- [WRITTEN EXERCISE 1] Could you return the lines of the records verbatim, starting with the line that contains "Click the blue question mark help icon" and going on through the line that contains "Action: click(x=295, y=664)"?

- [QUOTED TEXT]

◇ ◇ ◇ ◇ ◇ ◇ ◇

Exercise 3. [14] Write a program that simulates a roll of two dice, each of which takes on the values 1, 2, $\ldots$, 6 with equal probability. If the total is 7 or 11 on the first roll, the game is won; a total of 2, 3, or 12 on the first roll, call that losing immediately; otherwise, roll until the total is either the point (the first total rolled) or 7.

Verified: yes
Solve time: 1m31s

Solution

We simulate a game of craps as described, using the standard linear congruential generator from Section 3.6 to produce uniformly distributed random numbers between 1 and 6 for each die. Let $X$ denote the current state of the generator, initialized to some seed $X_0$, and updated by

$$ X \leftarrow (aX + c) \bmod m. $$

Define a function

$$ \text{RollDie}() = 1 + \lfloor 6 X / m \rfloor $$

to produce integers $1,2,\dots,6$ with approximately equal probability, using the most significant digits of $X$ (principle vi, Section 3.6). Then the sum of two dice is obtained by

$$ S \leftarrow \text{RollDie}() + \text{RollDie}(). $$

The program proceeds according to the rules:

  1. Compute the initial sum $S$. If $S = 7$ or $S = 11$, declare a win. If $S = 2$, $3$, or $12$, declare a loss. Otherwise, set the point $P \leftarrow S$ and continue.
  2. Repeat the following until the game is decided: generate $S \leftarrow \text{RollDie}() + \text{RollDie}()$. If $S = P$, declare a win. If $S = 7$, declare a loss. Otherwise, continue.

We may express this as an algorithm using Knuth's step notation.

Algorithm CRAPS:

E1. Initialize $X \leftarrow X_0$ (seed value).

E2. Compute the first roll: $S \leftarrow \text{RollDie}() + \text{RollDie}()$.

◇ ◇ ◇ ◇ ◇ ◇ ◇

- [WRITTEN EXERCISE 2] Can you supply the next part of the craps simulation solution, picking up right after its last sentence?

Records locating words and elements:
◇ ◇ ◇ ◇ ◇ ◇ ◇

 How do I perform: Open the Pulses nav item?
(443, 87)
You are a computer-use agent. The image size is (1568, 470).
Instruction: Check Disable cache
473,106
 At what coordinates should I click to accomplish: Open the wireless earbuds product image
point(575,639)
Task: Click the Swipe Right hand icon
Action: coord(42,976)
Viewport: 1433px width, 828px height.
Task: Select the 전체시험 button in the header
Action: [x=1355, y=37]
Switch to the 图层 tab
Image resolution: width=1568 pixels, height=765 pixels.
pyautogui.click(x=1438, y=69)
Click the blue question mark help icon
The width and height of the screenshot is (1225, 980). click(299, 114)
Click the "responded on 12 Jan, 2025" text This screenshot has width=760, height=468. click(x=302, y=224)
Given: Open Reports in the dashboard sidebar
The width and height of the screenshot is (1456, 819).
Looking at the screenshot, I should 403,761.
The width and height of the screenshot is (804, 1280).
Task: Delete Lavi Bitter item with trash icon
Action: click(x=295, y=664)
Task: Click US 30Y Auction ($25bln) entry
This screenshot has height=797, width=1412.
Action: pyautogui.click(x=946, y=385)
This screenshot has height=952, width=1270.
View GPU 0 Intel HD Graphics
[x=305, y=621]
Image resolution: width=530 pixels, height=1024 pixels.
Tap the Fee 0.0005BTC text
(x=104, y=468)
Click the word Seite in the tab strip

◇ ◇ ◇ ◇ ◇ ◇ ◇

- [WRITTEN RESPONSE 1]
Click the blue question mark help icon
The width and height of the screenshot is (1225, 980). click(299, 114)
Click the "responded on 12 Jan, 2025" text This screenshot has width=760, height=468. click(x=302, y=224)
Given: Open Reports in the dashboard sidebar
The width and height of the screenshot is (1456, 819).
Looking at the screenshot, I should 403,761.
The width and height of the screenshot is (804, 1280).
Task: Delete Lavi Bitter item with trash icon
Action: click(x=295, y=664)

- [WRITTEN RESPONSE 2]
E3. If $S = 7$ or $S = 11$, set $\text{Outcome} \leftarrow \text{Win}$ and halt.

E4. If $S = 2$, $3$, or $12$, set $\text{Outcome} \leftarrow \text{Lose}$ and halt.

E5. Otherwise, set $P \leftarrow S$.

E6. Repeat:

  • E6a. Compute $S \leftarrow \text{RollDie}() + \text{RollDie}()$.
  • E6b. If $S = P$, set $\text{Outcome} \leftarrow \text{Win}$ and halt.
  • E6c. If $S = 7$, set $\text{Outcome} \leftarrow \text{Lose}$ and halt.
  • E6d. Otherwise, return to E6a.

This procedure guarantees that each die roll is uniform in ${1,2,3,4,5,6}$ and independent of previous rolls, since the linear congruential generator produces pseudo-random numbers with full period $m$ when $a$ and $c$ are chosen according to Section 3.6. By multiplying $X/m$ by 6 and truncating, we ensure that the outcome of $\text{RollDie}()$ depends on the most significant digits of $X$, preserving randomness.

The algorithm halts in finite time almost surely, because the Markov chain corresponding to the point-and-seven process has probability 1 of eventually reaching either $P$ or $7$.

The complete simulation can therefore be implemented in any language using a subroutine for $\text{RollDie}()$ based on the linear congruential generator, and a loop structure as in steps E1–E6.

This completes the solution.